Ethics in Medicine

Diesel Exhaust and Cancer

Kristen Sparrow • June 13, 2012

In the “First Do No Harm” category, we have more ill effects of burning fossil fuels. I think I may need to add a category called “People Being Afraid of the Wrong Things.”  With all the concern about terrorism, swine flu, Western Equine, and then something as ubiquitous as diesel fumes being highly carcinogenic, makes you think. This is pretty stern stuff and likely to affect policy and perhaps even some disability claims.  It will, hopefully, affect working conditions for some positions, such as miners and toll takers.  We’ve discussed some of the nasty effects of air pollution in recent posts for example the damage that small particles do in air pollution, and the toll that air pollution takes in terms of cardiac and even mental health.

W.H.O. Declares Diesel Fumes Cause Lung Cancer
By DONALD G. McNEIL Jr.

Diesel fumes cause lung cancer, the World Health Organization declared Tuesday, and experts said they were more carcinogenic than secondhand cigarette smoke.

The W.H.O. decision, the first to elevate diesel to the “known carcinogen” level, may eventually affect some American workers who are heavily exposed to exhaust. It is particularly relevant to poor countries, where trucks, generators, and farm and factory machinery routinely belch clouds of sooty smoke and fill the air with sulfurous particulates…

“I don’t think it’s bad to have a diesel car,” Dr. Brawley added. “I don’t think it’s good to breathe its exhaust. I’m not concerned about people who walk past a diesel vehicle, I’m a little concerned about people like toll collectors, and I’m very concerned about people like miners, who work where exhaust is concentrated.”

 

Then this, which is a pretty big “Yikes!!”

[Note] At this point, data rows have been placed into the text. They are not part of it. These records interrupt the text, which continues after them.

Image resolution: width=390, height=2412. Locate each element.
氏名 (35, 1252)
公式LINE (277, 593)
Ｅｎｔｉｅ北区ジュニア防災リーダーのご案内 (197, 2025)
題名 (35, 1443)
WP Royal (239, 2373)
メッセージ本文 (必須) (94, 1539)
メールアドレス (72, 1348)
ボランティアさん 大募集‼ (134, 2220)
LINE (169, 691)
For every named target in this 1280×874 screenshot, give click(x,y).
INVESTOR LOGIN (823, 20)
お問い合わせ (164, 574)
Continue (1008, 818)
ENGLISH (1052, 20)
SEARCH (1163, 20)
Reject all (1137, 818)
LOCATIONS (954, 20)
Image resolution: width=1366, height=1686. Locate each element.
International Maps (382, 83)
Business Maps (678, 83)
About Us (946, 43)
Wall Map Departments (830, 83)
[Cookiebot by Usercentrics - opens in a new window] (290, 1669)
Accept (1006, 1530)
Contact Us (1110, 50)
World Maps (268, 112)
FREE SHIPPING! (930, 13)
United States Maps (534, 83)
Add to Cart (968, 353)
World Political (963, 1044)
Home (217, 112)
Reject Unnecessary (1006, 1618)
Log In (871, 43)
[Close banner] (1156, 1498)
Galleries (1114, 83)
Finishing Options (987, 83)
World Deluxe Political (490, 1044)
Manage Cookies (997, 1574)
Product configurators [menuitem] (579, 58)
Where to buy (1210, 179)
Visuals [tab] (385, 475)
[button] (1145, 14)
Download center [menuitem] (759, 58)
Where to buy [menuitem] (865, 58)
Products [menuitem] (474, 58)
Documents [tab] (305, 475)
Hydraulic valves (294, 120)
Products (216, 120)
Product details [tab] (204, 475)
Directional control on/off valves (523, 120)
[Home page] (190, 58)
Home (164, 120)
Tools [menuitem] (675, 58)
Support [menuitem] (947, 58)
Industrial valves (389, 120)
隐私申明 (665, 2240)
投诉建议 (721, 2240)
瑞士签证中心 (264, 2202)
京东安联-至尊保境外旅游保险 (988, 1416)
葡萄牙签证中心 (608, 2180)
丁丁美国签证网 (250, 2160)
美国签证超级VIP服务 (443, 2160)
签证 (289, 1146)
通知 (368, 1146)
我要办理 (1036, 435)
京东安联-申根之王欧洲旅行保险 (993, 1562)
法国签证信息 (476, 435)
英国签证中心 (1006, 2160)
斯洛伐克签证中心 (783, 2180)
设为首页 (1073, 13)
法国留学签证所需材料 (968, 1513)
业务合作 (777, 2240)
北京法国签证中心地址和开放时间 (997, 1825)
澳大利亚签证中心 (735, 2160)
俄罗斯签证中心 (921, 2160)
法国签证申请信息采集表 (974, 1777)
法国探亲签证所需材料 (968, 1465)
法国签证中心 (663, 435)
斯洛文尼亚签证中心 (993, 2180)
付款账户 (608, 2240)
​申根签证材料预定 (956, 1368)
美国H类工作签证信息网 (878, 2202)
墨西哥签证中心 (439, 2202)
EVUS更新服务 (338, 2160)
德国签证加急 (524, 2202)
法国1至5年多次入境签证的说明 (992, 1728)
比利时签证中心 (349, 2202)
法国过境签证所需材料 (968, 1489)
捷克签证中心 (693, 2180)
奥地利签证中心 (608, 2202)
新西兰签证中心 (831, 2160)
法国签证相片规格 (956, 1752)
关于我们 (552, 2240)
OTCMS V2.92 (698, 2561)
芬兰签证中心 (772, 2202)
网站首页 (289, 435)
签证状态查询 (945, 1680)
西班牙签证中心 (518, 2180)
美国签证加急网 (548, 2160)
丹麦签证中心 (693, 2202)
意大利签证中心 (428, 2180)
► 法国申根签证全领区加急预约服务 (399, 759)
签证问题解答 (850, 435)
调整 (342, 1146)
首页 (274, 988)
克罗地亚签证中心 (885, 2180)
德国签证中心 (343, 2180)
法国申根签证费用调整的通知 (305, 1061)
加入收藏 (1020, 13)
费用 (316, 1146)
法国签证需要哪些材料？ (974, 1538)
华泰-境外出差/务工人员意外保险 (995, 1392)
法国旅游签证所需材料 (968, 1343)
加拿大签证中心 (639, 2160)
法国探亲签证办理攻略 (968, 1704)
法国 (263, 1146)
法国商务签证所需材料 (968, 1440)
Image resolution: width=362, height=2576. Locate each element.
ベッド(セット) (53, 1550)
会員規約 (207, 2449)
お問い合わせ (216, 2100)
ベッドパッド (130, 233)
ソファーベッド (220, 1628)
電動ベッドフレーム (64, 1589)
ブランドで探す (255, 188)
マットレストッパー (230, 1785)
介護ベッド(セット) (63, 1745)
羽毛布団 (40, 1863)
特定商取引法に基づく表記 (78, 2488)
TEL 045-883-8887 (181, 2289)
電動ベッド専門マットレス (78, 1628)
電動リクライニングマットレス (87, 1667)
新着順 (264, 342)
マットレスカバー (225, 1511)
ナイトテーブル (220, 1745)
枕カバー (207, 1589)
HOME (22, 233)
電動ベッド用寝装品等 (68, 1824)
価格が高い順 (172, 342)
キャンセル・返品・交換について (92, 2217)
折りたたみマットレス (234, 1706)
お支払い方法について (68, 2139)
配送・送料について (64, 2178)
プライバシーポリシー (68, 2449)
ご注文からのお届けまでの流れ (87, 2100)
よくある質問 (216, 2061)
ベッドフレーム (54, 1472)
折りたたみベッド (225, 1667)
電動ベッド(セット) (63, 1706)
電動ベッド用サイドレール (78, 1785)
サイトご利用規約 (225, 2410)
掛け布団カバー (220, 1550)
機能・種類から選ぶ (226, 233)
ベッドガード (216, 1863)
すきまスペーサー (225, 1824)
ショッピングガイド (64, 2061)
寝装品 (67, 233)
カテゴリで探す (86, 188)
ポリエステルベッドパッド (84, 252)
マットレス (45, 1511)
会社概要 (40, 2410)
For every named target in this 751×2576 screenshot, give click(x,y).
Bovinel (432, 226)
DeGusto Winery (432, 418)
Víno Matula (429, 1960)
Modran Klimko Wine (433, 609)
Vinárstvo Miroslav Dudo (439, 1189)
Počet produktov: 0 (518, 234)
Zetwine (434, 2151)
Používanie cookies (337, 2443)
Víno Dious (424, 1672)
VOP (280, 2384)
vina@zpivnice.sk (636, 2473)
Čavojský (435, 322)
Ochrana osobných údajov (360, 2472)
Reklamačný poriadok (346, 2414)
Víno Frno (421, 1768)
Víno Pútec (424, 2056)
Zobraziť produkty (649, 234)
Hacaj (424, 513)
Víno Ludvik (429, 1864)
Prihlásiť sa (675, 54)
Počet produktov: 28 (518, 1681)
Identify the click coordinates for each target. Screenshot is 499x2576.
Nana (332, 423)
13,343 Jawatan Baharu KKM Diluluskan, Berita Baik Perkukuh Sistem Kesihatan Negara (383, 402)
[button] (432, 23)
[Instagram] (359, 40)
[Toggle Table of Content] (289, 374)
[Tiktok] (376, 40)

Dr. Silverman, chief of environmental epidemiology for the National Cancer Institute, said her study of 50 years of exposure to diesel fumes by 12,000 miners showed that nonsmoking miners who were heavily exposed to diesel fumes for years had seven times the normal lung cancer risk of nonsmokers.

The W.H.O. decision was announced Tuesday in Lyon, France, after a weeklong scientific meeting. It also said diesel exhaust was a possible cause of bladder cancer. Diesel exhaust now shares the W.H.O.’s Group 1 carcinogen status with smoking, asbestos, ultraviolet radiation, alcohol and other elements that pose cancer risks.